28 nov Plataformas buscam soluções para garantir escolhas éticas
Plataformas buscam soluções para garantir escolhas éticas
No campo do recrutamento de profissionais, maiores riscos da IA são as escolhas tendenciosas envolvendo racismo e sexismo, classicismo.
Com o uso da inteligência artificial nos processos de recrutamento, descobriu-se, anos atrás, que os algoritmos de recomendação usados para combinar candidatos a oportunidades de emprego estavam produzindo resultados tendenciosos. Isso porque os algoritmos classificavam os candidatos, em parte, com base na probabilidade de se candidatarem a uma posição ou responderem a um recrutador e, dessa forma, o robô acabava indicando mais homens do que mulheres, já que os homens costumam se°r mais agressivos na busca de oportunidades.
Desde então, muitos ajustes já foram feitos pelas plataformas de recrutamento que usam IA e a nova tecnologia ganhou contornos éticos em todas as esferas – não só nos processos de seleção. Surgiu, inclusive, o termo inteligência artificial responsável (IAR). A expressão é definida pela MIT Sloan Management Review e o Boston Consulting Group (BCG) como “uma estrutura com princípios, políticas, ferramentas e processos para garantir que os sistemas de IA sejam desenvolvidos e operados a serviço do bem, para as pessoas e sociedade, enquanto ainda possibilitam um impacto de negócios transformador”. De forma mais concreta, Alexandre Montoro, diretor executivo e sócio do BCG, diz que uma IA verdadeiramente responsável começa com os princípios da própria empresa, que guiarão suas ações – dentro e fora do aspecto tecnológico.

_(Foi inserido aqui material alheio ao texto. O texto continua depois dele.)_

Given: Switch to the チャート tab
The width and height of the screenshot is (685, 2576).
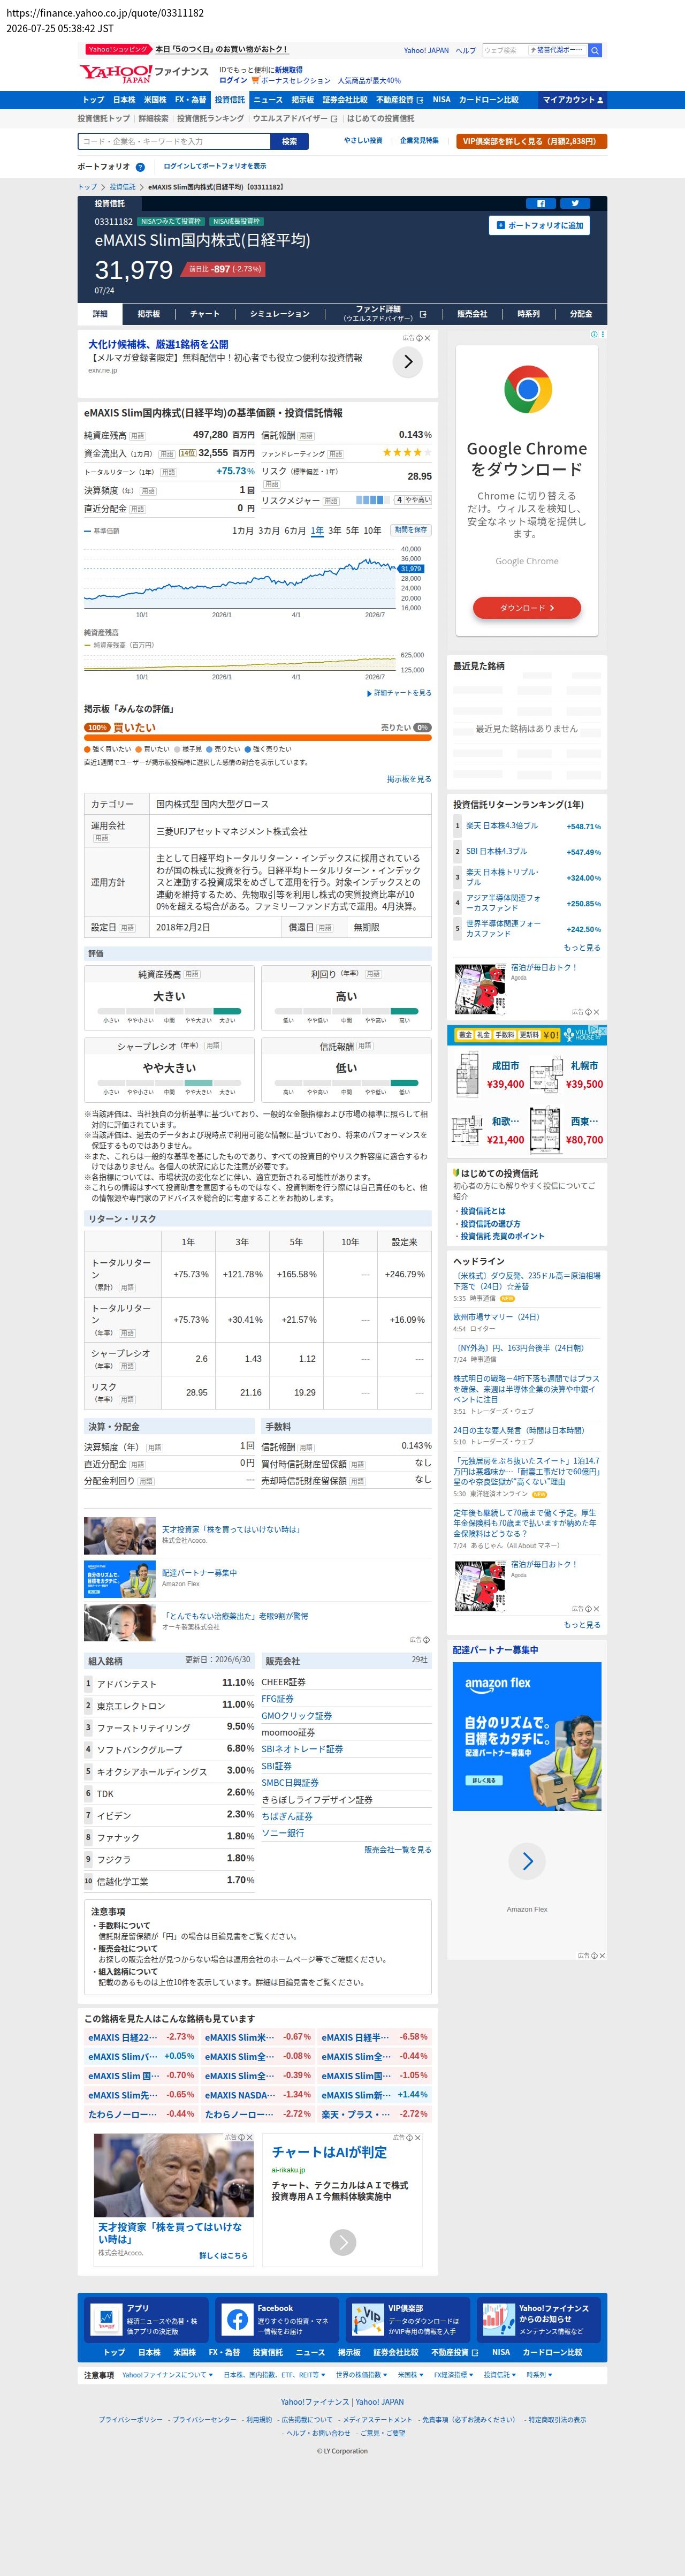Looking at the screenshot, I should point(205,314).
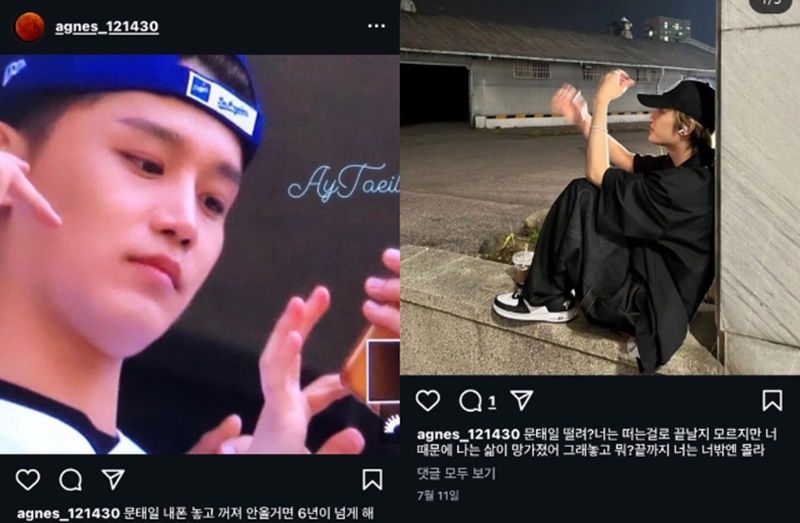Open comments on the left post

(70, 480)
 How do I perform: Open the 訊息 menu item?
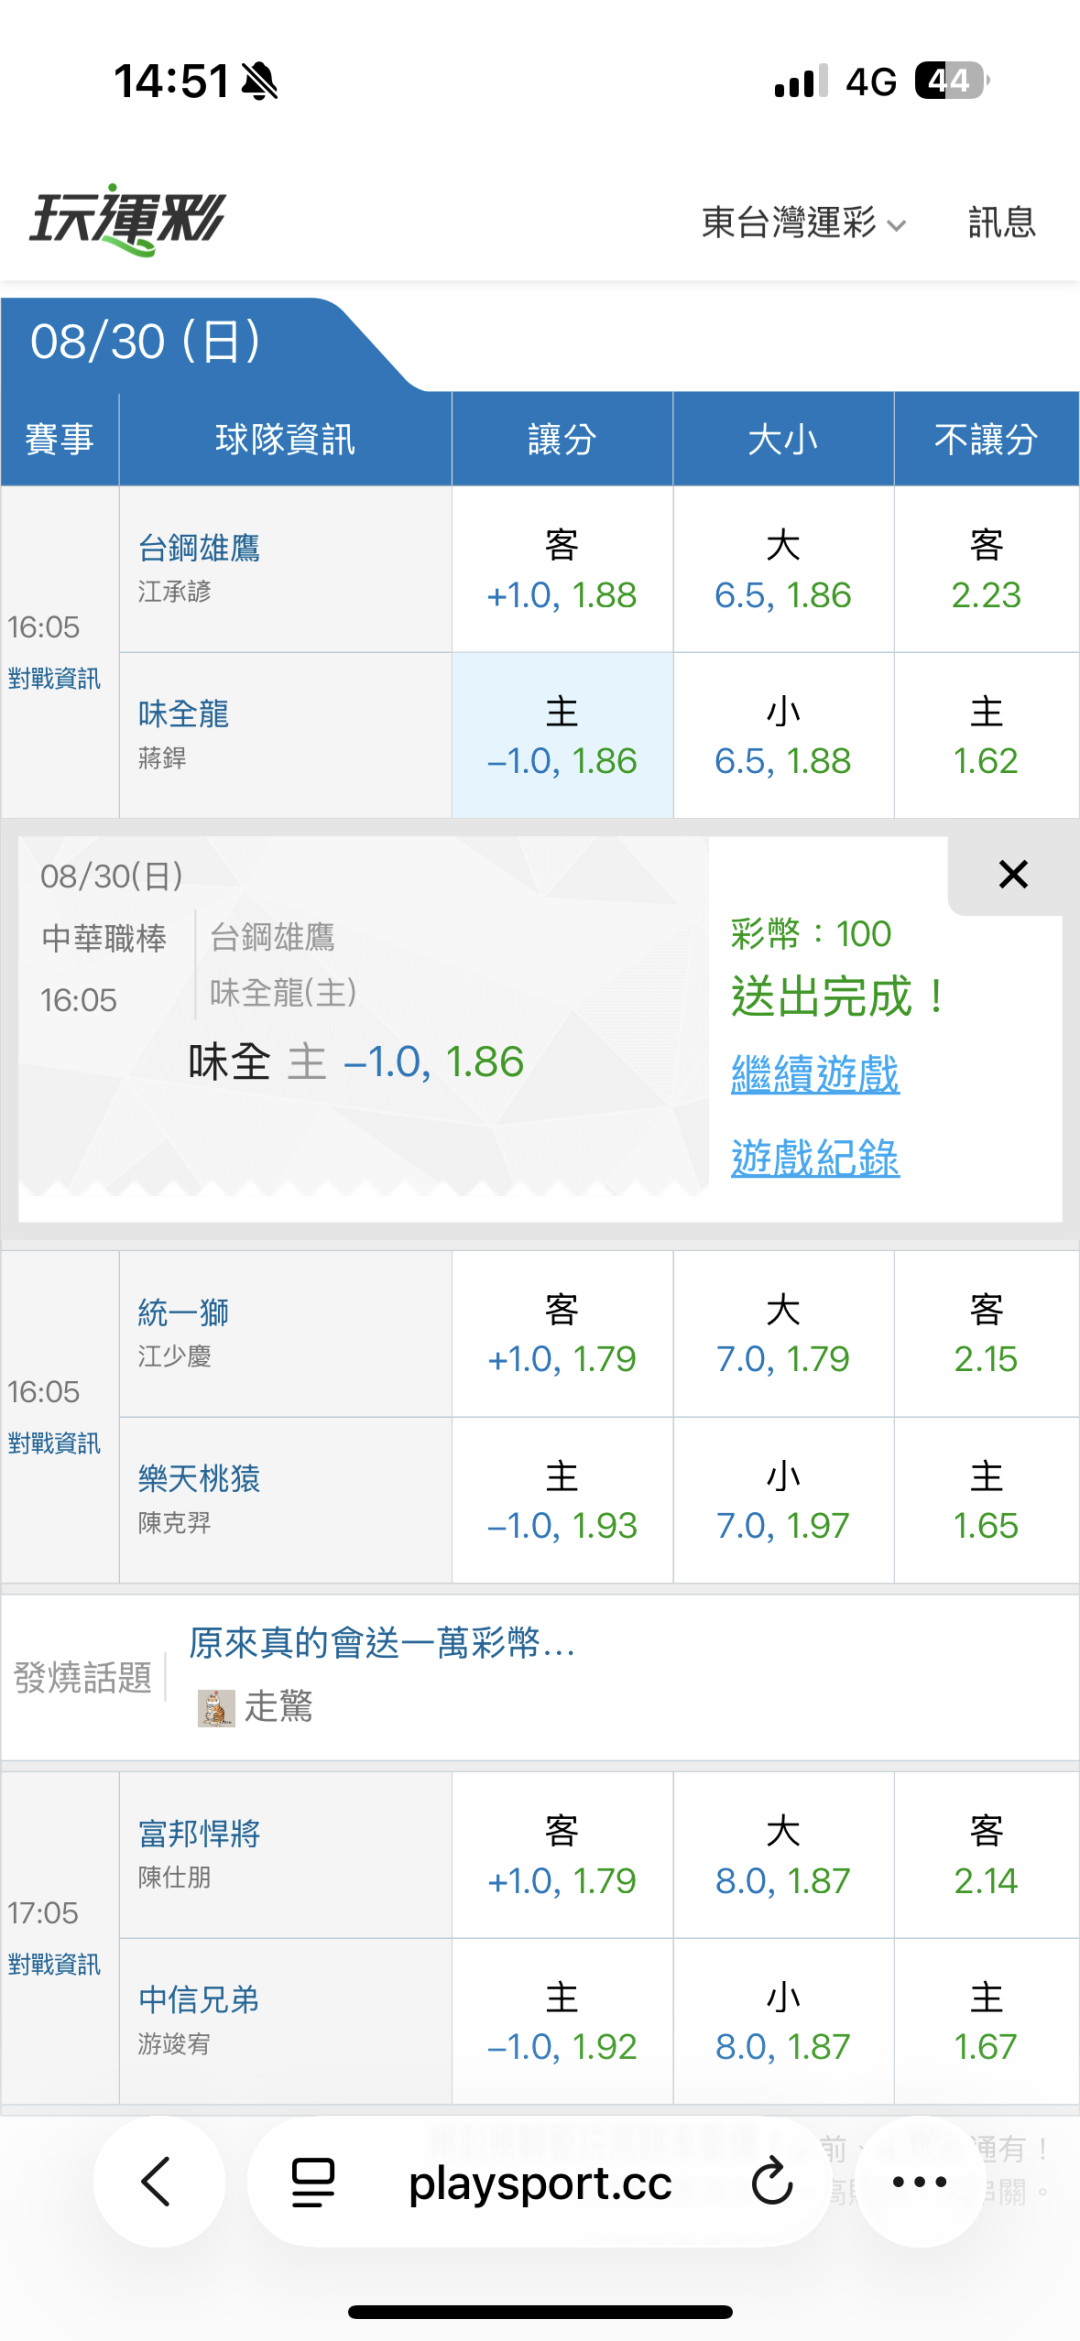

O BCG, inclusive, já listou algumas boas práticas para um uso mais responsável da IA. Entre elas, nomear um líder e uma equipe diversificada para projetar e liderar o programa de IAR; desenvolver princípios, políticas e treinamento para todos os envolvidos; e ter funções e responsabilidades bem estabelecidas, mantendo mecanismos de revisão e adesão.
No estudo “To be a responsible AI leader, focus on being responsible” (Ser um líder de IA responsável, foco em ser responsável), apresentado pelo BCG em setembro e que ouviu mais de mil gestores, quase um quarto dos entrevistados relatou que sua empresa sofreu com alguma falha de IA, desde meros lapsos técnicos até questões de maior potencial, como vazamento de dados. “Cada setor possui um potencial risco diferente, mas já identificamos erros graves de IA”, relata Montoro. “Muitas vezes vimos a ferramenta apresentar um viés tendencioso, sugerindo práticas injustas que podem impactar de forma significativa a vida de indivíduos e comunidades.”
No campo do recrutamento de profissionais, Montoro acredita que o principal risco seja relacionado a vieses tendenciosos da tecnologia, envolvendo racismo, sexismo, classicismo etc. “Um modelo de inteligência artificial é tão bom e responsável quanto os dados que o alimentam”, afirma. “Muitas vezes, esses dados apresentam padrões que acabam levando a decisões tendenciosas e potencializando o viés negativo.”
Por isso, ele aconselha, é essencial que sejam feitos testes de forma exaustiva, garantindo a governança dos dados e eliminando possíveis vieses já na entrada. “O sistema precisa ser monitorado periodicamente e, se necessário, precisa de ajustes para garantir o desempenho da ferramenta de forma justa, ética e eficaz.”